Task item ::
Nothing but the lines from the one with "Click the lenght column header" through the final line of the entries should appear in the answer, copied exactly and without pictures.
[[ Supplied records open ]]
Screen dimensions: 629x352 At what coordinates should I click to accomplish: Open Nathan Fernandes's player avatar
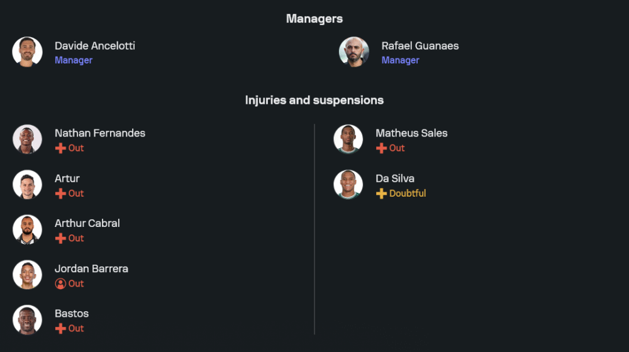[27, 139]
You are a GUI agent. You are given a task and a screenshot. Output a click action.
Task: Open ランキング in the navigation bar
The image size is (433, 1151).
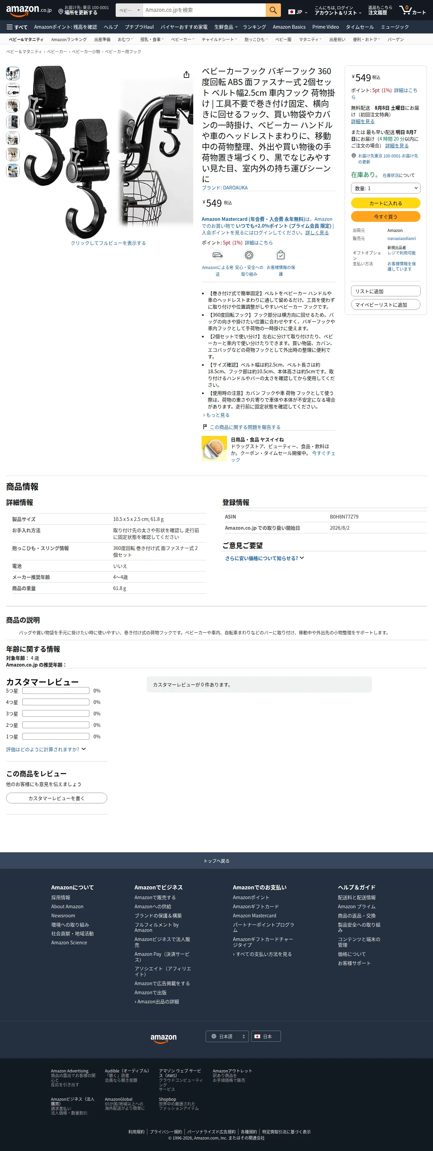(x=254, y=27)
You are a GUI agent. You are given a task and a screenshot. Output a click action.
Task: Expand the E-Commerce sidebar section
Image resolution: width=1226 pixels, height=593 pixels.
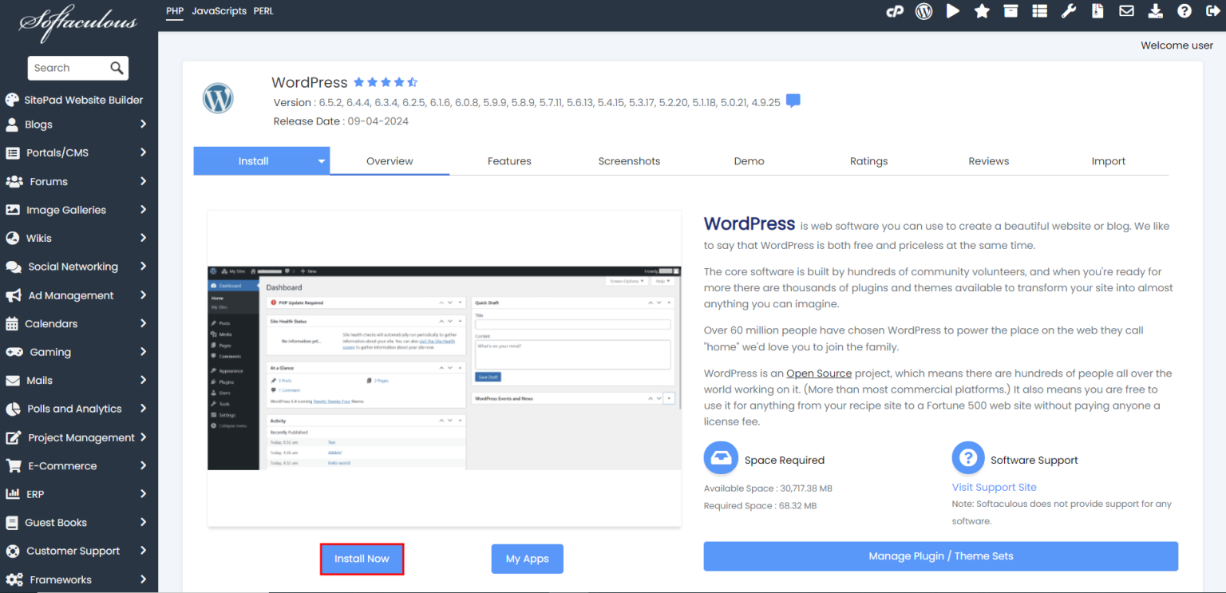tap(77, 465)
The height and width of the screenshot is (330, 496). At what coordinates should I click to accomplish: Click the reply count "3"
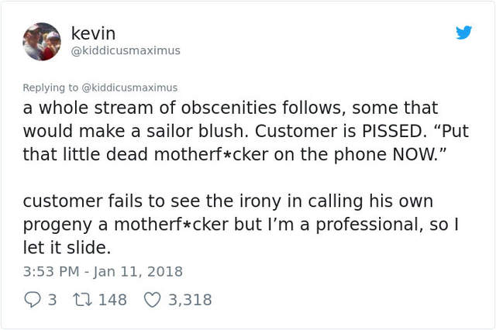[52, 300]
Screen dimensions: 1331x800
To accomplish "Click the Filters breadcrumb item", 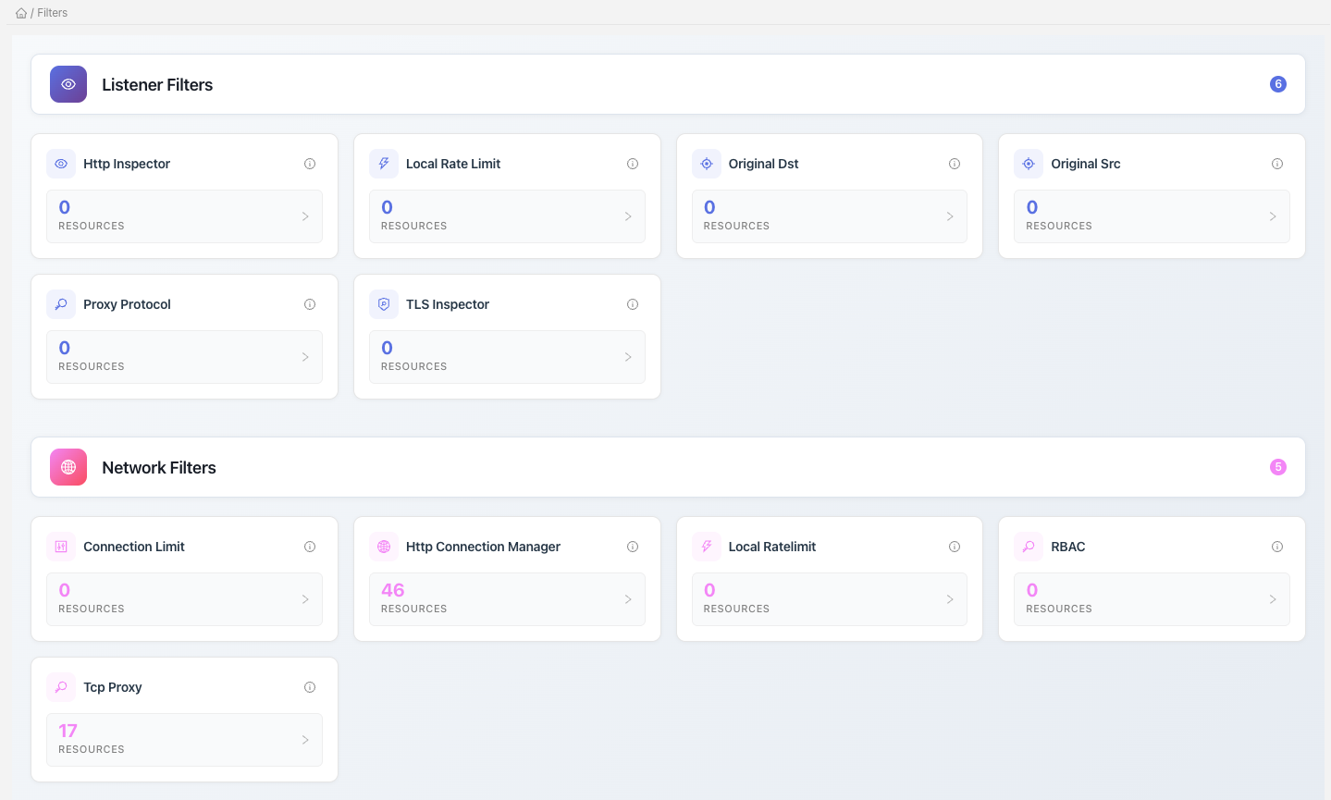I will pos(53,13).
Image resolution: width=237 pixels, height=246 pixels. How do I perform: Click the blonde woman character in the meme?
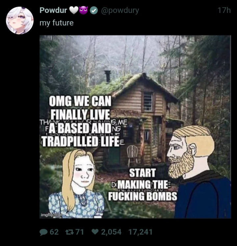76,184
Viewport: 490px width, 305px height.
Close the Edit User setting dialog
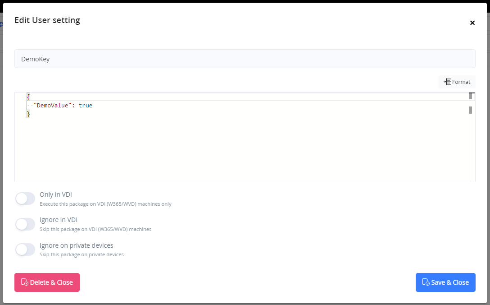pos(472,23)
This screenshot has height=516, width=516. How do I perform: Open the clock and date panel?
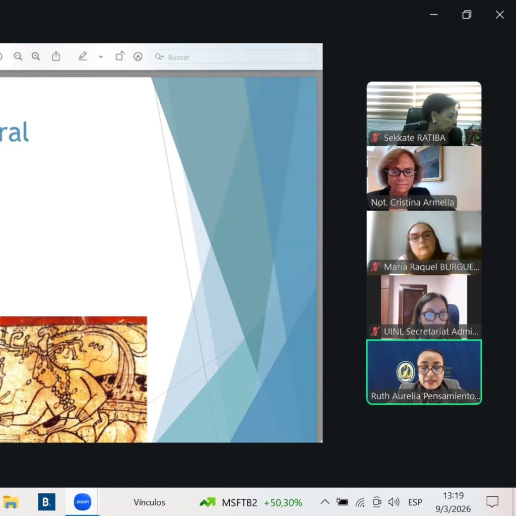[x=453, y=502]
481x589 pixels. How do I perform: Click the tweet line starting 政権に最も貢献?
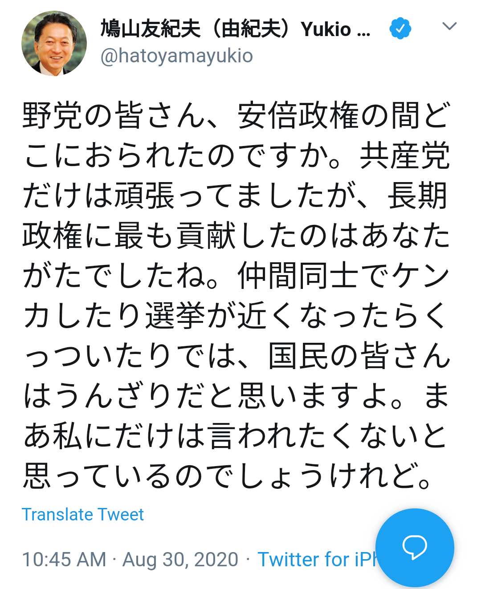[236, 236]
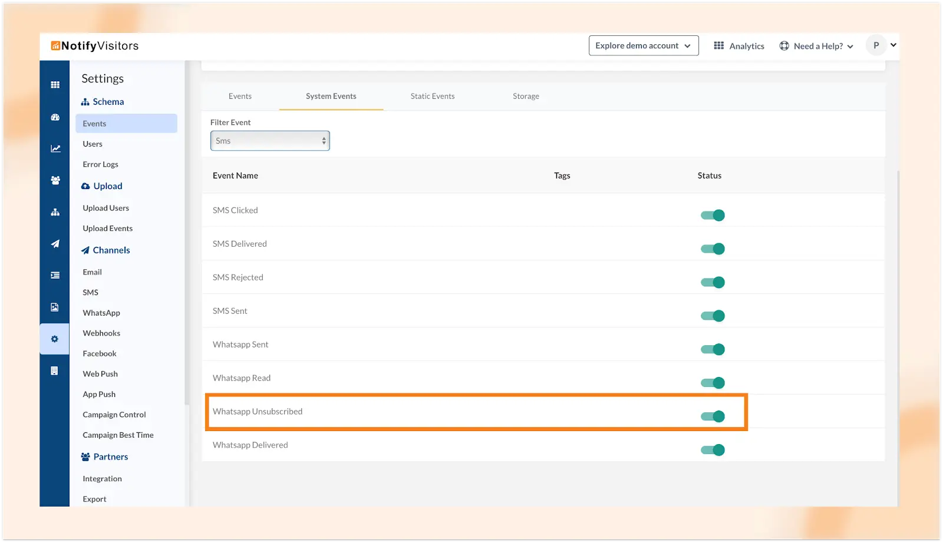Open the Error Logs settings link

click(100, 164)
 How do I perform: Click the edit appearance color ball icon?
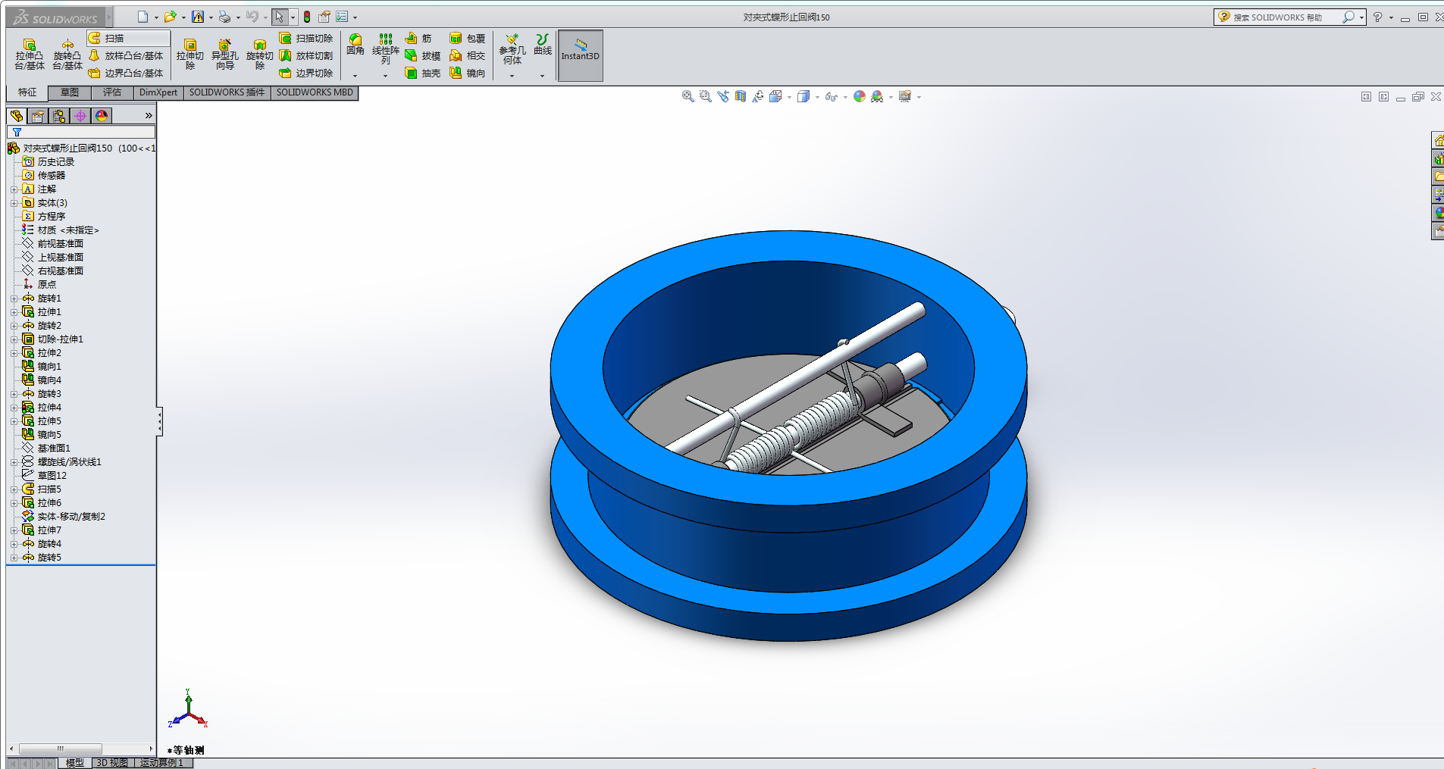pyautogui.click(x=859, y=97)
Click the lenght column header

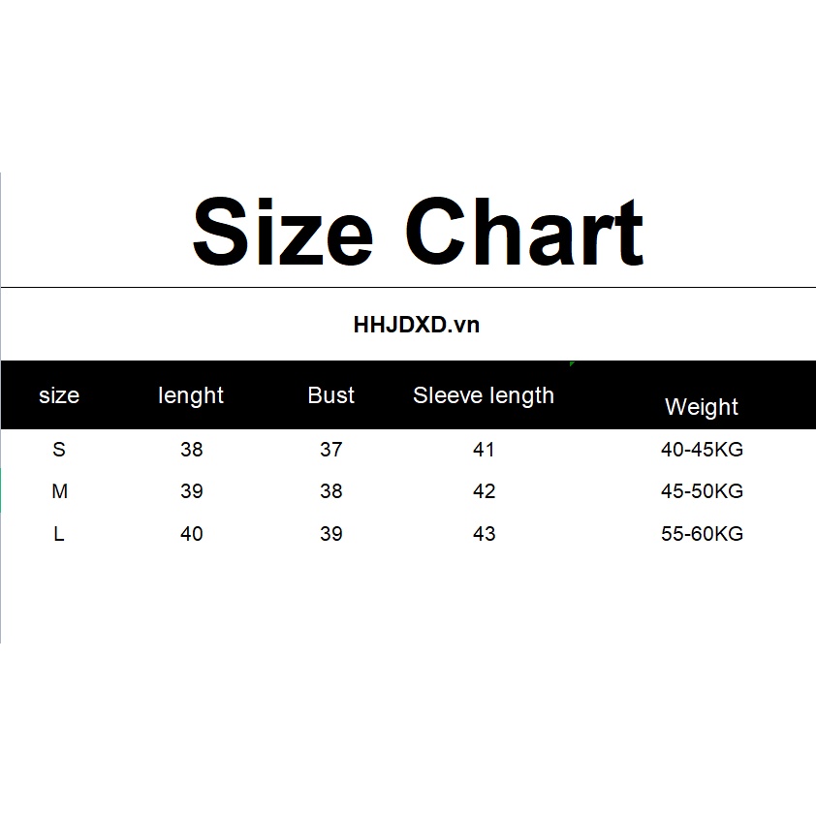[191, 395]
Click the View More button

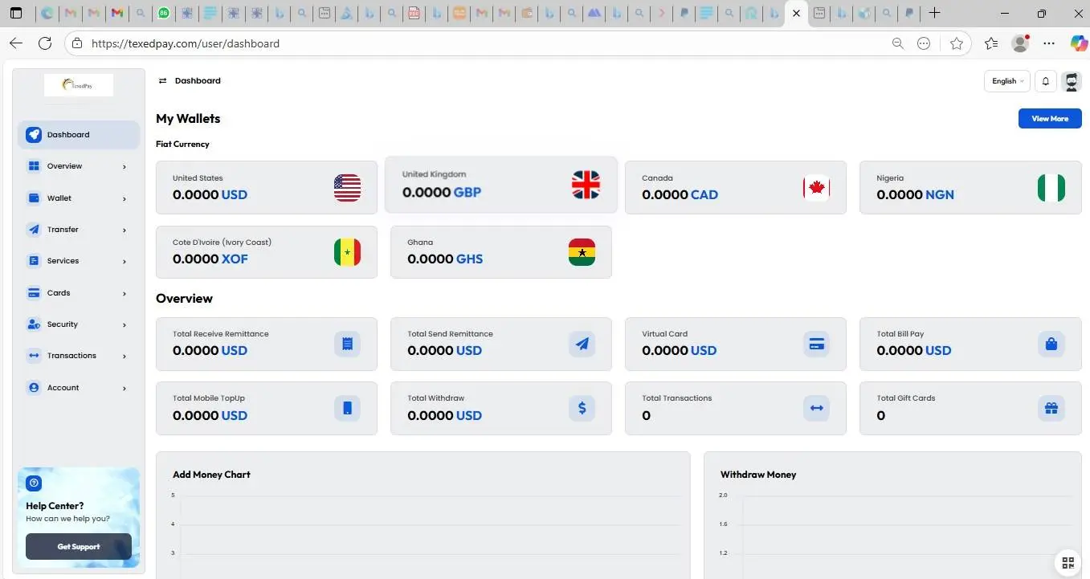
[[ Supplied records closed ]]
Task response ::
Click the lenght column header

[191, 395]
Click the View More button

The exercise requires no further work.